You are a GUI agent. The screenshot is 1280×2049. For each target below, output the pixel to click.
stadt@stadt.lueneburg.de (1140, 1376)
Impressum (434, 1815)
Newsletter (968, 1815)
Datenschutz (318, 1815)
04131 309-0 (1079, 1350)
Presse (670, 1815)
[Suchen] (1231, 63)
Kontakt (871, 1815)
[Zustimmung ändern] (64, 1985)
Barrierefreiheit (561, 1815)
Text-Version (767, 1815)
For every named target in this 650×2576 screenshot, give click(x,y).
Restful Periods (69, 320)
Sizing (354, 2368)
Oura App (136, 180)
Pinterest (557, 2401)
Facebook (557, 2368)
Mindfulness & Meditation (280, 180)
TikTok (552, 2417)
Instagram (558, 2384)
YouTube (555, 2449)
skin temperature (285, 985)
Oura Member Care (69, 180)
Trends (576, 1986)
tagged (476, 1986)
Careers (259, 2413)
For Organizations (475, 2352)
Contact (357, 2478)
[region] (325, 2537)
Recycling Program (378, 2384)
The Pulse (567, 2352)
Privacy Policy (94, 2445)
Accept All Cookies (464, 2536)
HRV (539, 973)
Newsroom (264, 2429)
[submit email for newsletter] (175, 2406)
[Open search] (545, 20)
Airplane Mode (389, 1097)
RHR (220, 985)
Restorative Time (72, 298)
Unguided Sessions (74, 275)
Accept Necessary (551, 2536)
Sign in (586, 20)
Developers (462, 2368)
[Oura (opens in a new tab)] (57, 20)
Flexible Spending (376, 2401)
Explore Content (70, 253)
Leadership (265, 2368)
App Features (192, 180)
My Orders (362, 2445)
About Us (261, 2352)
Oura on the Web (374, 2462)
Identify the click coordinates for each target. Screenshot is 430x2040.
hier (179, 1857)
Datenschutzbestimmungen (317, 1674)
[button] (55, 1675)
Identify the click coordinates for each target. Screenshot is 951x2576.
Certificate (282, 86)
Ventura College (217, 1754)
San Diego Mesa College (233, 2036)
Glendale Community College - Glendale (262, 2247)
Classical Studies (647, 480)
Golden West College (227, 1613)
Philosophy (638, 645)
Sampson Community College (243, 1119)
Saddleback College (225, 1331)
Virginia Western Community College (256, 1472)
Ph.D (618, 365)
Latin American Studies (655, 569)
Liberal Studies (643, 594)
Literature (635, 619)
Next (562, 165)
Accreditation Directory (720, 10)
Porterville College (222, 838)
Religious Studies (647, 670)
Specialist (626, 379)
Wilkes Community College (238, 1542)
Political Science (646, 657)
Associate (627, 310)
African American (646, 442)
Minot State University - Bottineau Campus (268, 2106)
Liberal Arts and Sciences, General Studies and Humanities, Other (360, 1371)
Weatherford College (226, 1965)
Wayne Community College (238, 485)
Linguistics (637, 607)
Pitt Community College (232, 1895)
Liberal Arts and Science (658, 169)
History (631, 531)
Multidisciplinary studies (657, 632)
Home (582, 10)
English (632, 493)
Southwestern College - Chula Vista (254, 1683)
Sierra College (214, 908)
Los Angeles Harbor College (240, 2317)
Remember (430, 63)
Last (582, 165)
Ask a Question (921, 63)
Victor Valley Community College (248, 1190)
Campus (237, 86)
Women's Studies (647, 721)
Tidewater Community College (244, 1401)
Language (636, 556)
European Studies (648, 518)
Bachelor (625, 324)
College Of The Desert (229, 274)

-- Problem --
I'd like the entries above reproduced in full, exactly as they stand.

-- Answer section --
You are a GUI agent. The screenshot is 1280×2049. For each target below, output the pixel to click.
stadt@stadt.lueneburg.de (1140, 1376)
Impressum (434, 1815)
Newsletter (968, 1815)
Datenschutz (318, 1815)
04131 309-0 (1079, 1350)
Presse (670, 1815)
[Suchen] (1231, 63)
Kontakt (871, 1815)
[Zustimmung ändern] (64, 1985)
Barrierefreiheit (561, 1815)
Text-Version (767, 1815)
For every named target in this 650×2576 screenshot, give click(x,y).
Restful Periods (69, 320)
Sizing (354, 2368)
Oura App (136, 180)
Pinterest (557, 2401)
Facebook (557, 2368)
Mindfulness & Meditation (280, 180)
TikTok (552, 2417)
Instagram (558, 2384)
YouTube (555, 2449)
skin temperature (285, 985)
Oura Member Care (69, 180)
Trends (576, 1986)
tagged (476, 1986)
Careers (259, 2413)
For Organizations (475, 2352)
Contact (357, 2478)
[region] (325, 2537)
Recycling Program (378, 2384)
The Pulse (567, 2352)
Privacy Policy (94, 2445)
Accept All Cookies (464, 2536)
HRV (539, 973)
Newsroom (264, 2429)
[submit email for newsletter] (175, 2406)
[Open search] (545, 20)
Airplane Mode (389, 1097)
RHR (220, 985)
Restorative Time (72, 298)
Unguided Sessions (74, 275)
Accept Necessary (551, 2536)
Sign in (586, 20)
Developers (462, 2368)
[Oura (opens in a new tab)] (57, 20)
Flexible Spending (376, 2401)
Explore Content (70, 253)
Leadership (265, 2368)
App Features (192, 180)
My Orders (362, 2445)
About Us (261, 2352)
Oura on the Web (374, 2462)
Identify the click coordinates for each target. Screenshot is 430x2040.
hier (179, 1857)
Datenschutzbestimmungen (317, 1674)
[button] (55, 1675)
Identify the click coordinates for each target. Screenshot is 951x2576.
Certificate (282, 86)
Ventura College (217, 1754)
San Diego Mesa College (233, 2036)
Glendale Community College - Glendale (262, 2247)
Classical Studies (647, 480)
Golden West College (227, 1613)
Philosophy (638, 645)
Sampson Community College (243, 1119)
Saddleback College (225, 1331)
Virginia Western Community College (256, 1472)
Ph.D (618, 365)
Latin American Studies (655, 569)
Liberal Studies (643, 594)
Literature (635, 619)
Next (562, 165)
Accreditation Directory (720, 10)
Porterville College (222, 838)
Religious Studies (647, 670)
Specialist (626, 379)
Wilkes Community College (238, 1542)
Political Science (646, 657)
Associate (627, 310)
African American (646, 442)
Minot State University - Bottineau Campus (268, 2106)
Liberal Arts and Sciences, General Studies and Humanities, Other (360, 1371)
Weatherford College (226, 1965)
Wayne Community College (238, 485)
Linguistics (637, 607)
Pitt Community College (232, 1895)
Liberal Arts and Science (658, 169)
History (631, 531)
Multidisciplinary studies (657, 632)
Home (582, 10)
English (632, 493)
Southwestern College - Chula Vista (254, 1683)
Sierra College (214, 908)
Los Angeles Harbor College (240, 2317)
Remember (430, 63)
Last (582, 165)
Ask a Question (921, 63)
Victor Valley Community College (248, 1190)
Campus (237, 86)
Women's Studies (647, 721)
Tidewater Community College (244, 1401)
Language (636, 556)
European Studies (648, 518)
Bachelor (625, 324)
College Of The Desert (229, 274)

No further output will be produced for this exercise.